Ia juga menyinggung bagaimana Partai Demokrat mampu bertahan menghadapi ancaman Kongres Luar Biasa (KLB) serta berbagai tekanan politik dalam beberapa tahun terakhir. Situasi tersebut, kata AHY, justru memperkuat solidaritas dan loyalitas kader Demokrat di seluruh Indonesia.
“Tekanan yang kita hadapi justru membuat Demokrat semakin kokoh, semakin militan, dan semakin solid,” tegasnya.
Menurut AHY, kemenangan Demokrat di Sulawesi Tengah menjadi momentum penting karena untuk pertama kalinya Demokrat memiliki gubernur dan wakil gubernur dalam satu paket kepemimpinan. Momentum tersebut harus dimanfaatkan untuk memperkuat kerja-kerja politik sekaligus pelayanan kepada masyarakat.
Selain menyoroti konsolidasi partai, AHY juga mengapresiasi meningkatnya keterlibatan generasi muda di tubuh Demokrat Sulteng. Ia menyebut kehadiran generasi milenial dan generasi Z menjadi modal politik besar menghadapi pemilu mendatang.
“Mayoritas pemilih ke depan adalah anak muda.
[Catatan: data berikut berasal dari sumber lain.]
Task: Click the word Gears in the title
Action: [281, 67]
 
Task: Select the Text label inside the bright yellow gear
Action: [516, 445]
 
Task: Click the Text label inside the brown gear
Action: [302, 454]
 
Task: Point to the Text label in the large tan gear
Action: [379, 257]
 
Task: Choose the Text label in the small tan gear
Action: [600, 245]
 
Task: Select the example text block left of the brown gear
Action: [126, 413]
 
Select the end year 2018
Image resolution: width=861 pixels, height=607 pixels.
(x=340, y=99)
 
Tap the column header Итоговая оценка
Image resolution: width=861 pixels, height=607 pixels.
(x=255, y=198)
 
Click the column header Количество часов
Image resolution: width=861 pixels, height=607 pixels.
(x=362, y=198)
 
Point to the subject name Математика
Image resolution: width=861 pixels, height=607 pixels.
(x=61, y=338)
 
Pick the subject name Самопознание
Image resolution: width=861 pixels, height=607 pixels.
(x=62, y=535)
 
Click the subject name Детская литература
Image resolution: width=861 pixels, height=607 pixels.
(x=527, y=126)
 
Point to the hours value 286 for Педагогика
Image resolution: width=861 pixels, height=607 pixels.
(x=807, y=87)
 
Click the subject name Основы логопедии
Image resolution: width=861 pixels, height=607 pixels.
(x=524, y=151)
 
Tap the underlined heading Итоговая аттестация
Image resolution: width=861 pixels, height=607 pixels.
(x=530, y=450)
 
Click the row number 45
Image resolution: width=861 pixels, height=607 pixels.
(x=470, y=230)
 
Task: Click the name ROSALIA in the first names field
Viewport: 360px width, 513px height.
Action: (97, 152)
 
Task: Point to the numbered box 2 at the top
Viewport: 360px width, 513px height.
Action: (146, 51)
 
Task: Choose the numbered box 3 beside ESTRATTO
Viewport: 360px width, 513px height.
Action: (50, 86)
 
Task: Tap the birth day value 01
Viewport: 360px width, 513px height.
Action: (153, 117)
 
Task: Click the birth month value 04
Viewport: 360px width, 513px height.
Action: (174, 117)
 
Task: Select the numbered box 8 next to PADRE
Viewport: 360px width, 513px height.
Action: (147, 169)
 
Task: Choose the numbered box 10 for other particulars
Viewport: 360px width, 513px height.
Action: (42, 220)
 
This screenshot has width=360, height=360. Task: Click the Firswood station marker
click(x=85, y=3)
Menangkan hati generasi muda, maka kita memenangkan masa depan,” katanya.
Dalam pidatonya, AHY turut menyoroti besarnya potensi Sulteng sebagai daerah strategis nasional yang memiliki sumber daya alam penting bagi masa depan industri dunia, khususnya pada era transisi energi dan kendaraan listrik.
Menurutnya, potensi besar tersebut harus diiringi dengan pembangunan sumber daya manusia dan program kesejahteraan yang benar-benar dirasakan masyarakat.
Karena itu, AHY menyatakan dukungan penuh terhadap program unggulan Pemerintah Provinsi Sulawesi Tengah seperti “Berani Cerdas” dan “Berani Sehat” yang dijalankan Gubernur Anwar Hafid bersama Wakil Gubernur Reny A. Lamadjido.
“Tanpa pendidikan yang baik dan akses kesehatan yang merata, pertumbuhan ekonomi tidak akan bermakna bagi masyarakat kecil. Program-program seperti Berani Cerdas dan Berani Sehat harus terus diperkuat,” ujarnya.
AHY juga meminta seluruh kader Demokrat Sulawesi Tengah mendukung penuh program pemerintahan Presiden RI, Prabowo Subianto, hingga ke pelosok desa di Sulteng.
Ia menegaskan Demokrat harus hadir sebagai kekuatan politik yang mendukung pembangunan nasional sekaligus memastikan manfaat pembangunan benar-benar dirasakan masyarakat.
Di akhir arahannya, AHY menegaskan tiga langkah utama yang harus menjadi pegangan Partai Demokrat menuju 2029, yakni merapatkan barisan, membangun kekuatan organisasi, dan merebut kemenangan.
Ia meminta seluruh kader menjaga kekompakan internal, memperkuat organisasi dengan pendekatan modern berbasis data, serta mempercepat kaderisasi agar Demokrat tetap relevan di tengah perubahan zaman.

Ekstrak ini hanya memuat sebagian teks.